原文节选 =>
Skip to main content

Pinyin Tokenizer, chinese pinyin tokenizer

Project description

PyPI version Downloads Contributions welcome GitHub contributors License Apache 2.0 python_vesion GitHub issues Wechat Group

Pinyin Tokenizer

pinyin tokenizer(拼音分词器),将连续的拼音切分为单字拼音列表,开箱即用。python3开发。

Guide

Feature

  • 基于前缀树(PyTrie)高效快速把连续拼音切分为单字拼音列表,便于后续拼音转汉字等处理。

Install

  • Requirements and Installation
pip install pinyintokenizer

or

git clone https://github.com/shibing624/pinyin-tokenizer.git
cd pinyin-tokenizer
python setup.py install

Usage

拼音切分(Pinyin Tokenizer)

example:examples/pinyin_tokenize_demo.py:

import sys

sys.path.append('..')
from pinyintokenizer import PinyinTokenizer

if __name__ == '__main__':
    m = PinyinTokenizer()
    print(f"{m.tokenize('wo3')}")
    print(f"{m.tokenize('nihao')}")
    print(f"{m.tokenize('lv3you2')}")  # 旅游
    print(f"{m.tokenize('liudehua')}")
    print(f"{m.tokenize('liu de hua')}")  # 刘德华
    print(f"{m.tokenize('womenzuogelvyougongnue')}")  # 我们做个旅游攻略
    print(f"{m.tokenize('xi anjiaotongdaxue')}")  # 西安交通大学

    # not support english
    print(f"{m.tokenize('good luck')}")

output:

(['wo'], ['3'])
(['ni', 'hao'], [])
(['lv', 'you'], ['3', '2'])
(['liu', 'de', 'hua'], [])
(['liu', 'de', 'hua'], [' ', ' '])
(['wo', 'men', 'zuo', 'ge', 'lv', 'you', 'gong', 'nue'], [])
(['xi', 'an', 'jiao', 'tong', 'da', 'xue'], [' '])
(['o', 'o', 'lu'], ['g', 'd', ' ', 'c', 'k'])
  • tokenize方法返回两个结果,第一个为拼音列表,第二个为非法拼音列表。

连续拼音转汉字(Pinyin2Hanzi)

先使用本库pinyintokenizer把连续拼音切分,再使用Pinyin2Hanzi库把拼音转汉字。

条目 =>
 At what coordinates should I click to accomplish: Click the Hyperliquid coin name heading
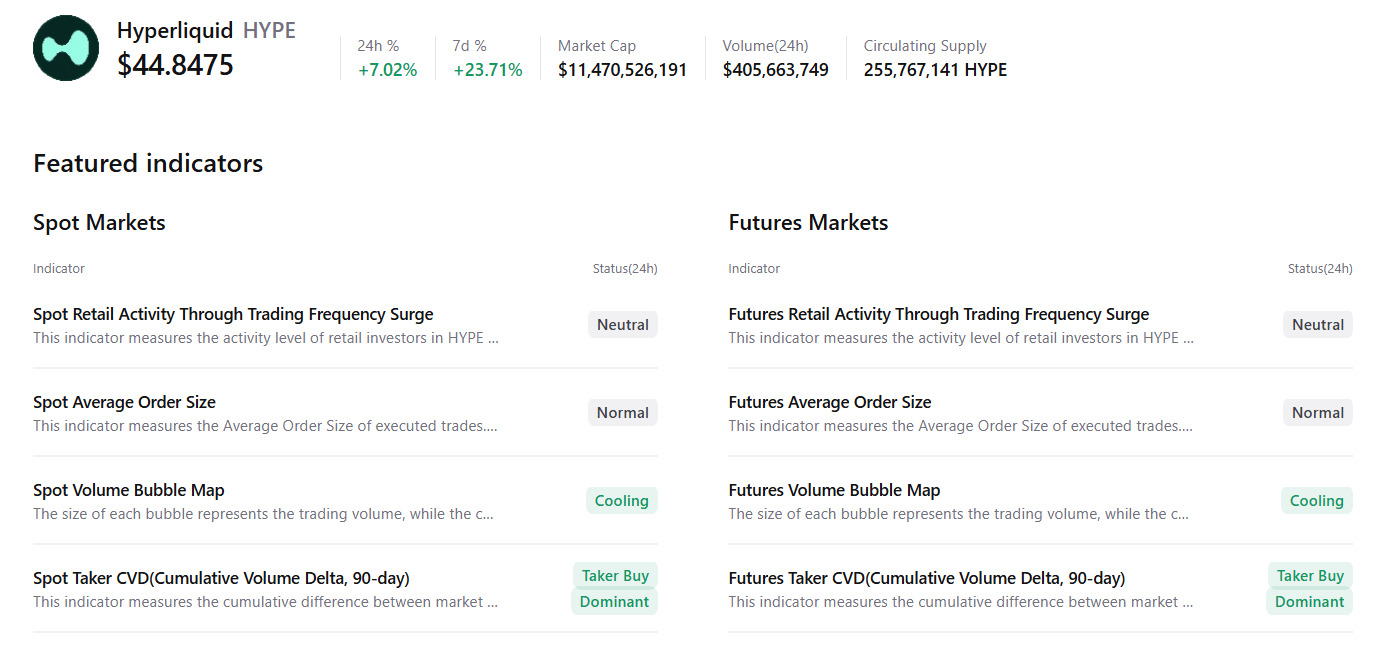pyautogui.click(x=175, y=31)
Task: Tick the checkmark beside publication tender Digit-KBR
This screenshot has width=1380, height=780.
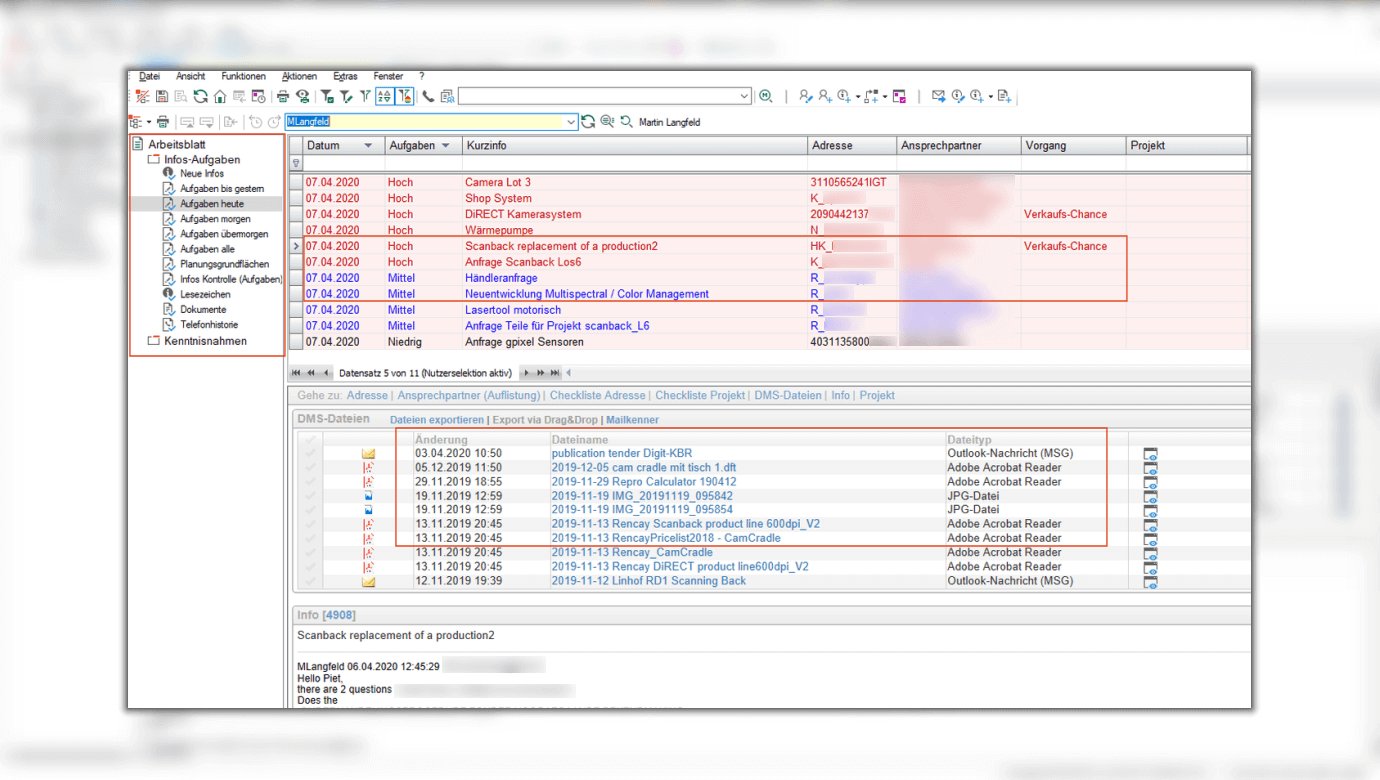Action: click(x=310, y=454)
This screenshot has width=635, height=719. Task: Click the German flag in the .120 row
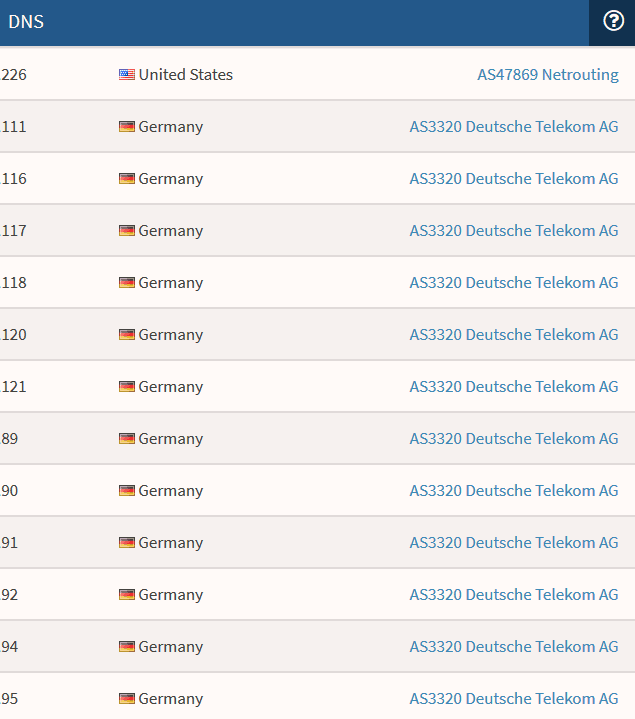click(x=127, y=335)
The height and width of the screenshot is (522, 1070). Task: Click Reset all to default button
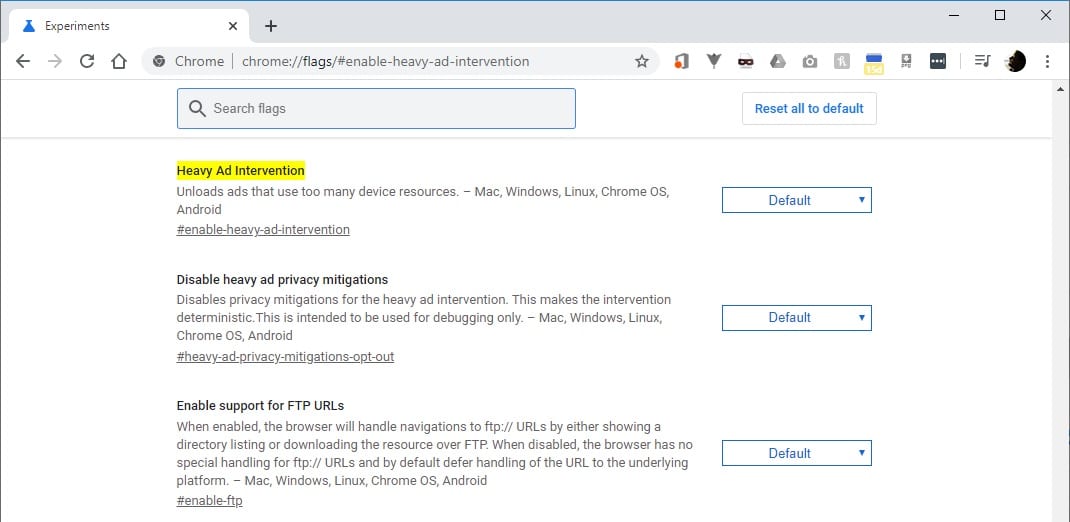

设定题目 =>
请将拼音分词器原文中从“# not support”起、到“列表,第二个为非法拼音列表。”为止(含这两处)的部分逐字照录。 上述材料在此不起作用。

本题答案 =>
# not support english
    print(f"{m.tokenize('good luck')}")

output:

(['wo'], ['3'])
(['ni', 'hao'], [])
(['lv', 'you'], ['3', '2'])
(['liu', 'de', 'hua'], [])
(['liu', 'de', 'hua'], [' ', ' '])
(['wo', 'men', 'zuo', 'ge', 'lv', 'you', 'gong', 'nue'], [])
(['xi', 'an', 'jiao', 'tong', 'da', 'xue'], [' '])
(['o', 'o', 'lu'], ['g', 'd', ' ', 'c', 'k'])
  • tokenize方法返回两个结果,第一个为拼音列表,第二个为非法拼音列表。